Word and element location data

--------

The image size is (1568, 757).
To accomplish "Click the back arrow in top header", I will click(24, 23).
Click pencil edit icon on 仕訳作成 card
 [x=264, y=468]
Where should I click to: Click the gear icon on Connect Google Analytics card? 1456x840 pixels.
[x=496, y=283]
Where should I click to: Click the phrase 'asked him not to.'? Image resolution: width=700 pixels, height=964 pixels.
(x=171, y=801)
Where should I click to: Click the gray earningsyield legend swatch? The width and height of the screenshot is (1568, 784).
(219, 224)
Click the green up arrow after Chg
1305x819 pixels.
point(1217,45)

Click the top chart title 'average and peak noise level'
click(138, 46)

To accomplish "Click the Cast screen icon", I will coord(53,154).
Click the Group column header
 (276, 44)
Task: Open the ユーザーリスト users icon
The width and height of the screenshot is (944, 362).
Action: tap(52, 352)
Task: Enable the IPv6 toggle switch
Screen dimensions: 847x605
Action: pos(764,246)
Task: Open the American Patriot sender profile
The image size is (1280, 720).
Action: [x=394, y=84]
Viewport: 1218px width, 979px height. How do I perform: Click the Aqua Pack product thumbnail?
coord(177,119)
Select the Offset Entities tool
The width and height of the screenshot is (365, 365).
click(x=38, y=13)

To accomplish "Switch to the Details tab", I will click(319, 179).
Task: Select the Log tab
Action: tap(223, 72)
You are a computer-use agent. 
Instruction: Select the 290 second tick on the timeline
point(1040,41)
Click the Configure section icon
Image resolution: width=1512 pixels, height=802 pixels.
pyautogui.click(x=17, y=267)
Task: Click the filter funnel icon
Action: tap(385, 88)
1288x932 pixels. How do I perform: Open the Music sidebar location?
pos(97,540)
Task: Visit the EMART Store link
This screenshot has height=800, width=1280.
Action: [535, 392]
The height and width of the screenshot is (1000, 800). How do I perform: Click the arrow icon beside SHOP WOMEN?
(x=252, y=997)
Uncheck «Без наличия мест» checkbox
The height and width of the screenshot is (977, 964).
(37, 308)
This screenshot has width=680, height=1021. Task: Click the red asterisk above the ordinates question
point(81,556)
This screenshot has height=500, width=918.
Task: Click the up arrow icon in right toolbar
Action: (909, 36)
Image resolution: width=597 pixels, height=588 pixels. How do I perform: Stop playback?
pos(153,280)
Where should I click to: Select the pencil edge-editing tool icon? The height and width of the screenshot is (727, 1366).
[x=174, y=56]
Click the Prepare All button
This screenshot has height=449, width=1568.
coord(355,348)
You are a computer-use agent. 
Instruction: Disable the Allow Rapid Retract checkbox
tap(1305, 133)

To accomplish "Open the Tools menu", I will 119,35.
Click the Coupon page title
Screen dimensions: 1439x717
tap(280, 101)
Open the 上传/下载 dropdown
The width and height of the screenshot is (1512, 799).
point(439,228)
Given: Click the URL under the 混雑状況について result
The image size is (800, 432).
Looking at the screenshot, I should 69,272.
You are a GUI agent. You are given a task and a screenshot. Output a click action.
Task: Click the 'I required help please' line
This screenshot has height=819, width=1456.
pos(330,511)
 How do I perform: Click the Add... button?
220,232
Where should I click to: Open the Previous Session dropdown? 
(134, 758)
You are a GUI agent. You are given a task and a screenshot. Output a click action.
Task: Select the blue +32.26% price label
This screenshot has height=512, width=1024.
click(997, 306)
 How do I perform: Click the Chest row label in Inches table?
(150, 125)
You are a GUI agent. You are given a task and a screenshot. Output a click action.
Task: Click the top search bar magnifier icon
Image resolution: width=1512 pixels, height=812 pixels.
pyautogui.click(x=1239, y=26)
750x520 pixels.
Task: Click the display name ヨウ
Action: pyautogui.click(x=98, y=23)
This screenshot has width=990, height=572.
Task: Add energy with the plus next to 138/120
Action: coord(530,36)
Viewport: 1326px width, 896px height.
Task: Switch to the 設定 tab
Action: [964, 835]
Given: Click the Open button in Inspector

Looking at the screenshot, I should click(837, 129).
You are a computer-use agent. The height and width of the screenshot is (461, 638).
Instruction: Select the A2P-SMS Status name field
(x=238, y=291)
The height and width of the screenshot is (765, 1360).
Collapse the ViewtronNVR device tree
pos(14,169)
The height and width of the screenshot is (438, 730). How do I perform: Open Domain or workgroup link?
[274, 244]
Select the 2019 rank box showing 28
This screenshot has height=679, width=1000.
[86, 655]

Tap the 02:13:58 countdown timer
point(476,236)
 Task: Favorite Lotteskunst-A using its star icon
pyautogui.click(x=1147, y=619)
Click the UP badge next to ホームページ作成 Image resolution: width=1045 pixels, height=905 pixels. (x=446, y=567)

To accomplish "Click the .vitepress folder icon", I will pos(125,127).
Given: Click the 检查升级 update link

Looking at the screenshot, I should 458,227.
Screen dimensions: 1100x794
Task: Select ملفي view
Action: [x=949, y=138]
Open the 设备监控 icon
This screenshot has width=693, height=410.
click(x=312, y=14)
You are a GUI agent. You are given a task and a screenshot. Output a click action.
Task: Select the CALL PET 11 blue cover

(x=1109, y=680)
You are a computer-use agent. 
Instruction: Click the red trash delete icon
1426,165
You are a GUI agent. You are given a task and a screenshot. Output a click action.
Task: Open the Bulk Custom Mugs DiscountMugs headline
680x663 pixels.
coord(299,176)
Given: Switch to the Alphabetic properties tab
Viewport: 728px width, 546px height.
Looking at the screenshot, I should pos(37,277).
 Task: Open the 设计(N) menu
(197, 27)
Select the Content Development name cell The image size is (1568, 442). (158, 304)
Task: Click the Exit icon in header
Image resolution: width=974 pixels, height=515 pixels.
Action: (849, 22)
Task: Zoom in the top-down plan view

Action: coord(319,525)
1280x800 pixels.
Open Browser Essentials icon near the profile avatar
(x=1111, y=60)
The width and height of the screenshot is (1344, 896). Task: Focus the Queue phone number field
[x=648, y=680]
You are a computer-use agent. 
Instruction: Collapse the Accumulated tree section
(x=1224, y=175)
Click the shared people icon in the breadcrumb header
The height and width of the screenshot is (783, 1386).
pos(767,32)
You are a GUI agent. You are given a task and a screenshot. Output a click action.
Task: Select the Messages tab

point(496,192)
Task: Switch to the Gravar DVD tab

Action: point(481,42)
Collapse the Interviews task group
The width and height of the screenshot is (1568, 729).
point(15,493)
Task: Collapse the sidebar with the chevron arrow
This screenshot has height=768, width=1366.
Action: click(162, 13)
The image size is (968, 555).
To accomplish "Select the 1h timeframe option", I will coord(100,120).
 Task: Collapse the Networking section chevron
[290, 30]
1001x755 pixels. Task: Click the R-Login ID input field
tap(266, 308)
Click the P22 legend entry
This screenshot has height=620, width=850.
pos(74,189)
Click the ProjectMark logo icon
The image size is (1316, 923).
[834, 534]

--------

▸ **WHAT YOU WILL DO**: Please rewrite the rows from the line containing "The image size is (968, 555)." through the last line of the rows, substituting "Storage" for "Networking" and changing nothing else.

▸ **SOLUTION TO THE PROBLEM**:
The image size is (968, 555).
To accomplish "Select the 1h timeframe option", I will coord(100,120).
 Task: Collapse the Storage section chevron
[290, 30]
1001x755 pixels. Task: Click the R-Login ID input field
tap(266, 308)
Click the P22 legend entry
This screenshot has height=620, width=850.
pos(74,189)
Click the ProjectMark logo icon
The image size is (1316, 923).
[834, 534]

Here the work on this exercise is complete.